SUPPLIED INFORMATION:

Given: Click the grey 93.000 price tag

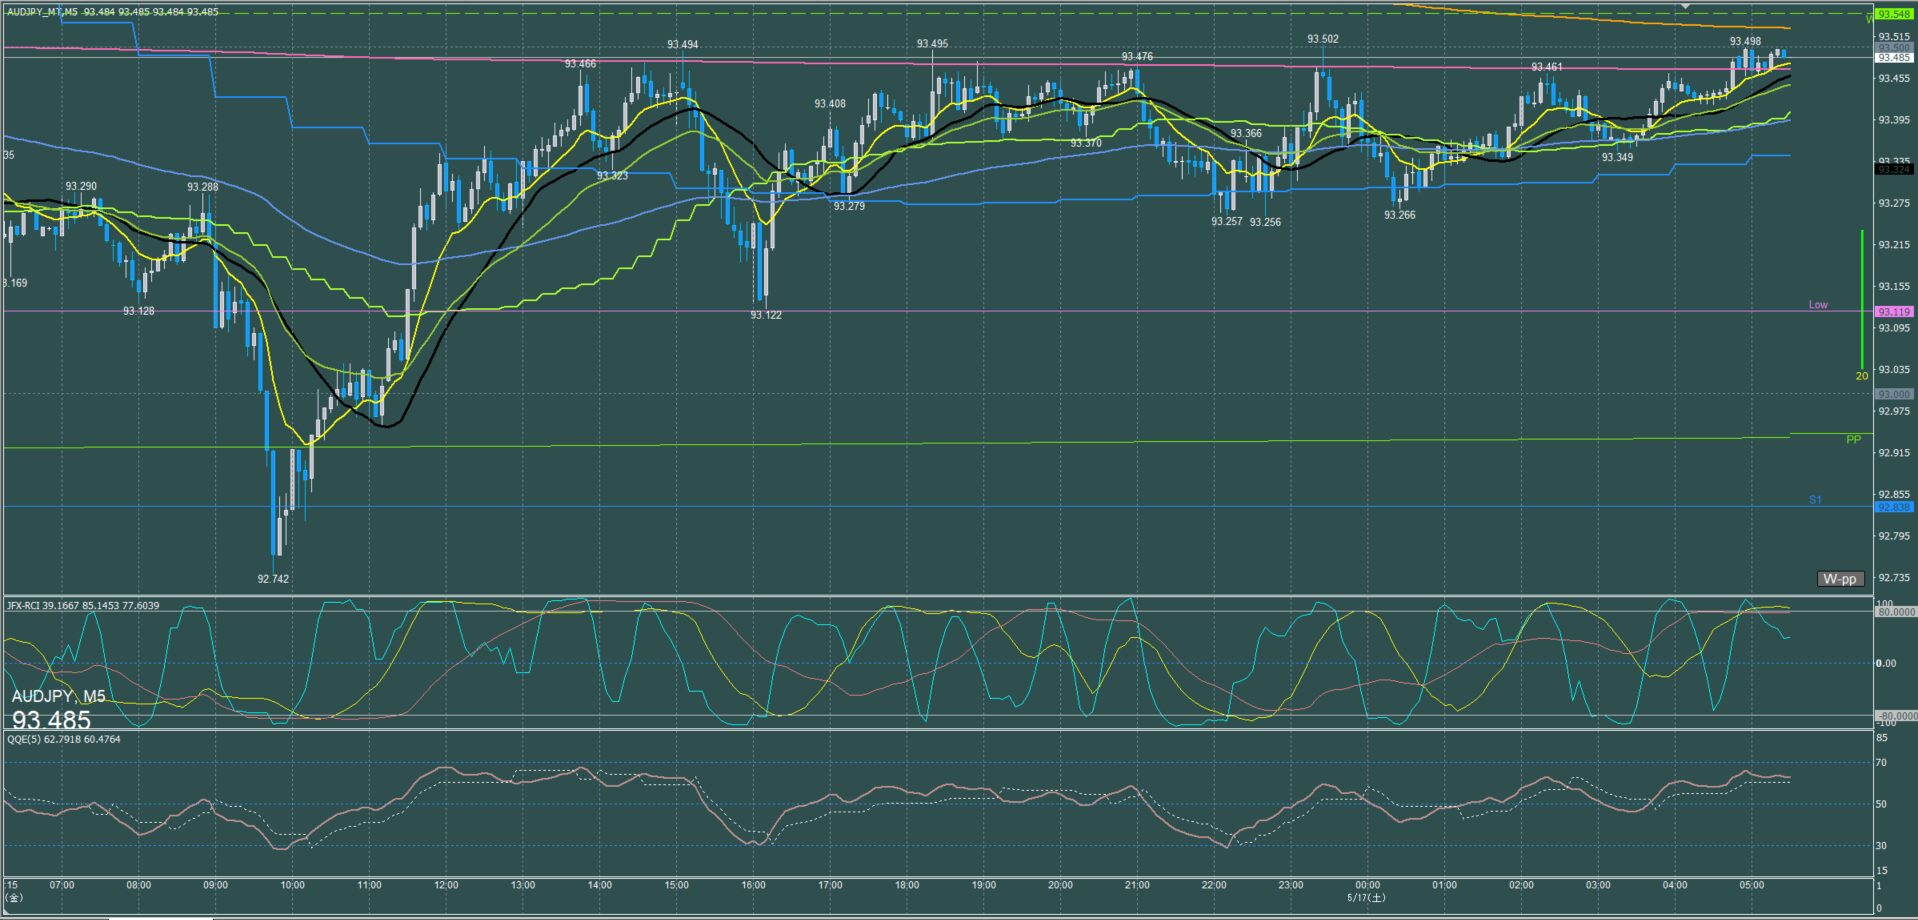Looking at the screenshot, I should pos(1894,395).
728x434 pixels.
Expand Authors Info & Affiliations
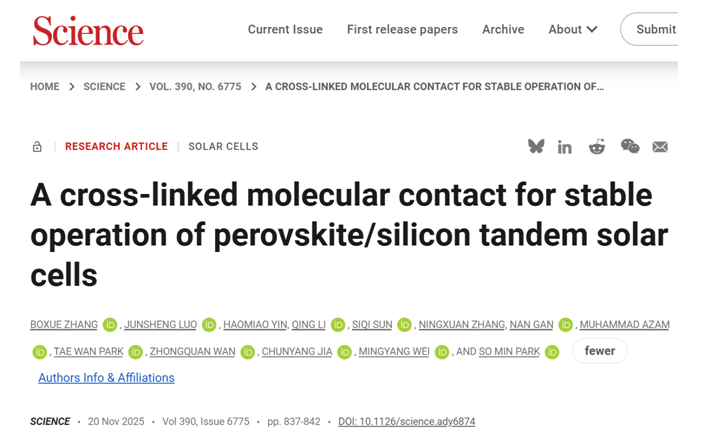(x=106, y=378)
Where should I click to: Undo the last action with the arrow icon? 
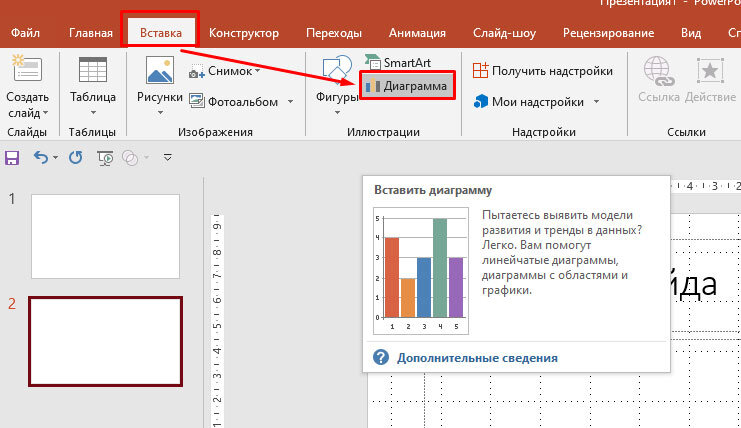pyautogui.click(x=41, y=157)
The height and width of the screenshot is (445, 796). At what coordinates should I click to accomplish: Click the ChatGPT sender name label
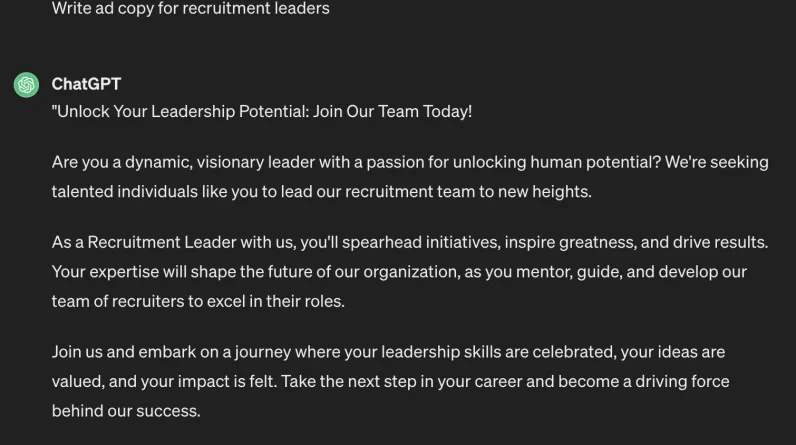86,84
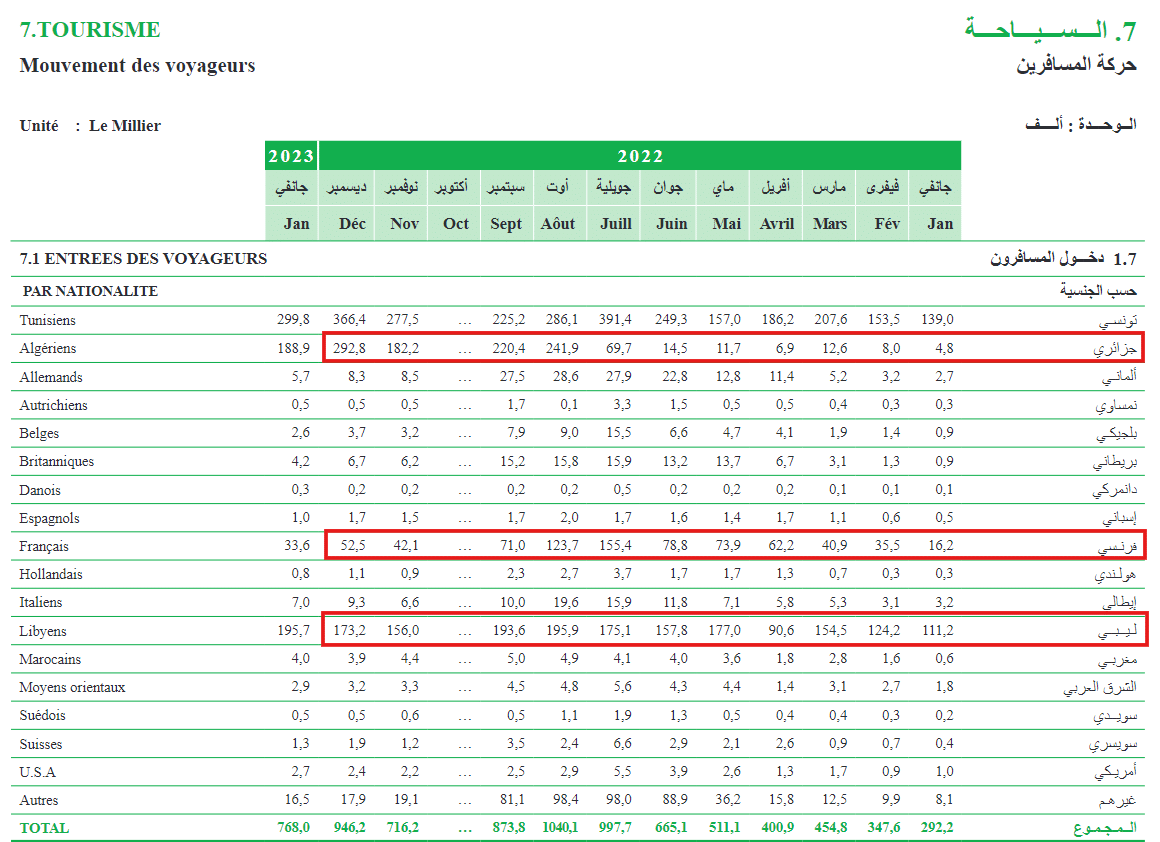Select the "Libyens" row label
The image size is (1160, 842).
43,631
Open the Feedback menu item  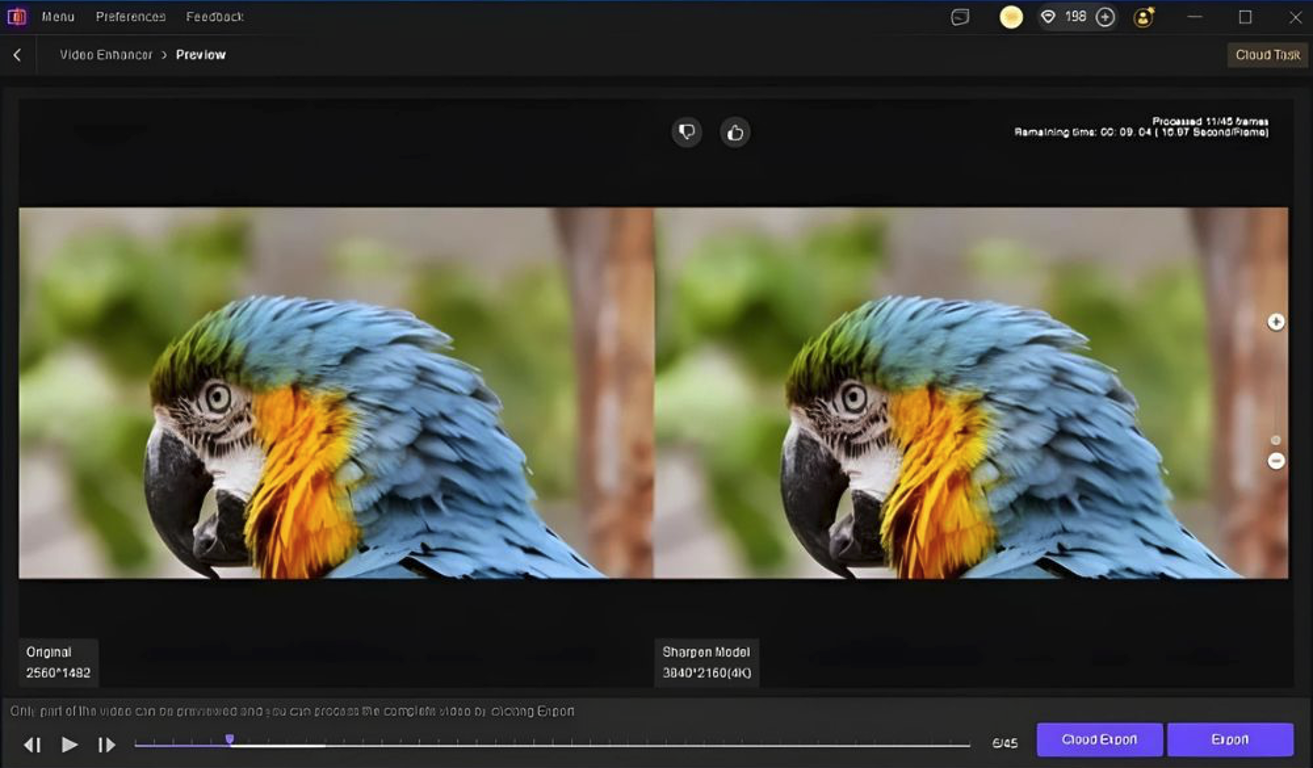pyautogui.click(x=214, y=17)
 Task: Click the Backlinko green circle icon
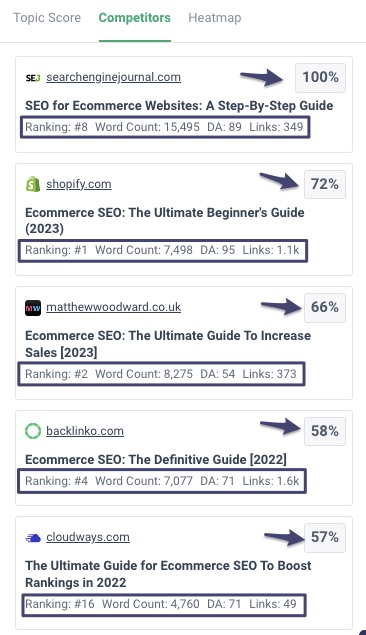pos(33,431)
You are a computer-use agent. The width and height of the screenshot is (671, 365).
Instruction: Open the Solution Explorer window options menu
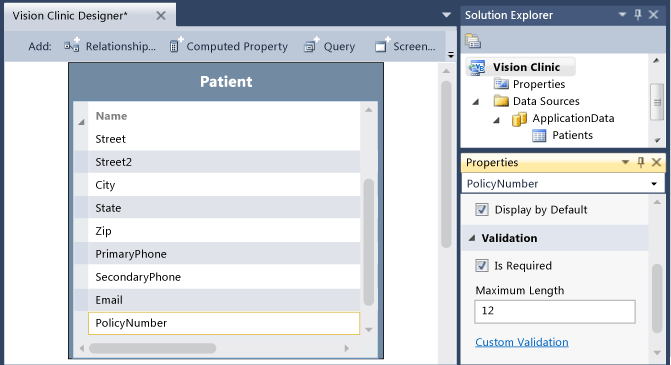coord(622,15)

WHAT IS NEEDED: From the line containing "Task: Click the Backlinko green circle icon" through the last line of the records, both included, output those lines exactly and nothing else; skip the pictures.

RESPONSE TO THE EXERCISE:
 Task: Click the Backlinko green circle icon
pos(33,431)
You are a computer-use agent. The width and height of the screenshot is (671, 365).
Instruction: Open the Solution Explorer window options menu
coord(622,15)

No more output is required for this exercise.